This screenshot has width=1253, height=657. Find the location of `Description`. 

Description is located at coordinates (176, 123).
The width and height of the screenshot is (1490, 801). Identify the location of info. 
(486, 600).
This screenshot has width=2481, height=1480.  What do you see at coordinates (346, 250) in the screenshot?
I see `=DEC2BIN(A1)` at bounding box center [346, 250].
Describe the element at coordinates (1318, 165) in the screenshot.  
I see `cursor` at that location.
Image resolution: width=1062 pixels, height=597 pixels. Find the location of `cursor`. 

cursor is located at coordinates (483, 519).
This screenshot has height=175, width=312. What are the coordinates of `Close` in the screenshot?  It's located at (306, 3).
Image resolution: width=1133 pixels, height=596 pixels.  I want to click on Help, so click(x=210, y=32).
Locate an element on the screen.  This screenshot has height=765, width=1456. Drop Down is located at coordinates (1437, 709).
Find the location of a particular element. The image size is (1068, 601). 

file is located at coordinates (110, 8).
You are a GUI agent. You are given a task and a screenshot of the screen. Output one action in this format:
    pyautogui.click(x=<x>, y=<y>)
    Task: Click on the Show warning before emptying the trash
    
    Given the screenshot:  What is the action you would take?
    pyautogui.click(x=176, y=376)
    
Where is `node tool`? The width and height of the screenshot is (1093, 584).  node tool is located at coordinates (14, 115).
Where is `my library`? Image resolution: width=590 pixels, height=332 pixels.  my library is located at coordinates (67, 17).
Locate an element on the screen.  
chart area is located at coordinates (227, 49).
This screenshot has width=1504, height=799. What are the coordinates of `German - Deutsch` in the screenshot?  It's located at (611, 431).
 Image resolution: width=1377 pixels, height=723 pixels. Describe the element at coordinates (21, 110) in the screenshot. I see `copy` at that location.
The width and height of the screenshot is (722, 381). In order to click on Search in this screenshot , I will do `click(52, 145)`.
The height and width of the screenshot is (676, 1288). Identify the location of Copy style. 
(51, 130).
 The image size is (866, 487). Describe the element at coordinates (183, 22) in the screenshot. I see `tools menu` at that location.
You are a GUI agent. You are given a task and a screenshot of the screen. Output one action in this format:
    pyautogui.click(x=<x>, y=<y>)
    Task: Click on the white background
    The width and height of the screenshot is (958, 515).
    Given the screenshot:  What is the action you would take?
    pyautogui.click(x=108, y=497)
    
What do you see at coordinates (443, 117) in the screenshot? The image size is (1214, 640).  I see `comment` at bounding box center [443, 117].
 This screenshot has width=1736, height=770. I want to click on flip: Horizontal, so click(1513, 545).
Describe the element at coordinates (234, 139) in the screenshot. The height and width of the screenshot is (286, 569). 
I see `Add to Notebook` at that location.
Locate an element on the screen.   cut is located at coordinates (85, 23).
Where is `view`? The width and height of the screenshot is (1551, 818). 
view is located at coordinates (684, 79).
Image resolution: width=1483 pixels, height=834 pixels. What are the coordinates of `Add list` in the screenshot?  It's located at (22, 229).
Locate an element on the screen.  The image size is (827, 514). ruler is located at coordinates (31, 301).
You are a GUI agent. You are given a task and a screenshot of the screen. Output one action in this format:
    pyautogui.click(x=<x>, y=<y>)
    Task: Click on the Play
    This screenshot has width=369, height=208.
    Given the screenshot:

--

▶ [AIM OF THE TASK] Lay out the data above as a Markdown table with the columns Row and Line. Number each line in Row, put the line in Line, and leave out blank lines.

▶ [EXERCISE ANSWER]
| Row | Line |
|---|---|
| 1 | This screenshot has width=1253, height=657. Find the location of `Description`.  |
| 2 | Description is located at coordinates (176, 123). |
| 3 | The width and height of the screenshot is (1490, 801). Identify the location of info.  |
| 4 | (486, 600). |
| 5 | This screenshot has width=2481, height=1480.  What do you see at coordinates (346, 250) in the screenshot? |
| 6 | I see `=DEC2BIN(A1)` at bounding box center [346, 250]. |
| 7 | Describe the element at coordinates (1318, 165) in the screenshot.   |
| 8 | I see `cursor` at that location. |
| 9 | Image resolution: width=1062 pixels, height=597 pixels. Find the location of `cursor`.  |
| 10 | cursor is located at coordinates (483, 519). |
| 11 | This screenshot has height=175, width=312. What are the coordinates of `Close` in the screenshot?  It's located at (306, 3). |
| 12 | Image resolution: width=1133 pixels, height=596 pixels.  I want to click on Help, so click(x=210, y=32). |
| 13 | Locate an element on the screen.  This screenshot has height=765, width=1456. Drop Down is located at coordinates (1437, 709). |
| 14 | Find the location of a particular element. The image size is (1068, 601).  |
| 15 | file is located at coordinates (110, 8). |
| 16 | You are a GUI agent. You are given a task and a screenshot of the screen. Output one action in this format: |
| 17 |     pyautogui.click(x=<x>, y=<y>) |
| 18 |     Task: Click on the Show warning before emptying the trash |
| 19 |     Given the screenshot:  What is the action you would take? |
| 20 |     pyautogui.click(x=176, y=376) |
| 21 | Where is `node tool`? The width and height of the screenshot is (1093, 584).  node tool is located at coordinates (14, 115). |
| 22 | Where is `my library`? Image resolution: width=590 pixels, height=332 pixels.  my library is located at coordinates (67, 17). |
| 23 | Locate an element on the screen.   |
| 24 | chart area is located at coordinates (227, 49). |
| 25 | This screenshot has width=1504, height=799. What are the coordinates of `German - Deutsch` in the screenshot?  It's located at (611, 431). |
| 26 |  Image resolution: width=1377 pixels, height=723 pixels. Describe the element at coordinates (21, 110) in the screenshot. I see `copy` at that location. |
| 27 | The width and height of the screenshot is (722, 381). In order to click on Search in this screenshot , I will do `click(52, 145)`. |
| 28 | The height and width of the screenshot is (676, 1288). Identify the location of Copy style.  |
| 29 | (51, 130). |
| 30 |  The image size is (866, 487). Describe the element at coordinates (183, 22) in the screenshot. I see `tools menu` at that location. |
| 31 | You are a GUI agent. You are given a task and a screenshot of the screen. Output one action in this format: |
| 32 |     pyautogui.click(x=<x>, y=<y>) |
| 33 |     Task: Click on the white background |
| 34 |     The width and height of the screenshot is (958, 515). |
| 35 |     Given the screenshot:  What is the action you would take? |
| 36 |     pyautogui.click(x=108, y=497) |
| 37 | What do you see at coordinates (443, 117) in the screenshot? The image size is (1214, 640).  I see `comment` at bounding box center [443, 117]. |
| 38 |  This screenshot has width=1736, height=770. I want to click on flip: Horizontal, so click(1513, 545). |
| 39 | Describe the element at coordinates (234, 139) in the screenshot. The height and width of the screenshot is (286, 569).  |
| 40 | I see `Add to Notebook` at that location. |
| 41 | Locate an element on the screen.   cut is located at coordinates (85, 23). |
| 42 | Where is `view`? The width and height of the screenshot is (1551, 818).  |
| 43 | view is located at coordinates (684, 79). |
| 44 | Image resolution: width=1483 pixels, height=834 pixels. What are the coordinates of `Add list` in the screenshot?  It's located at (22, 229). |
| 45 | Locate an element on the screen.  The image size is (827, 514). ruler is located at coordinates (31, 301). |
| 46 | You are a GUI agent. You are given a task and a screenshot of the screen. Output one action in this format: |
| 47 |     pyautogui.click(x=<x>, y=<y>) |
| 48 |     Task: Click on the Play |
| 49 |     This screenshot has width=369, height=208. |
| 50 |     Given the screenshot: |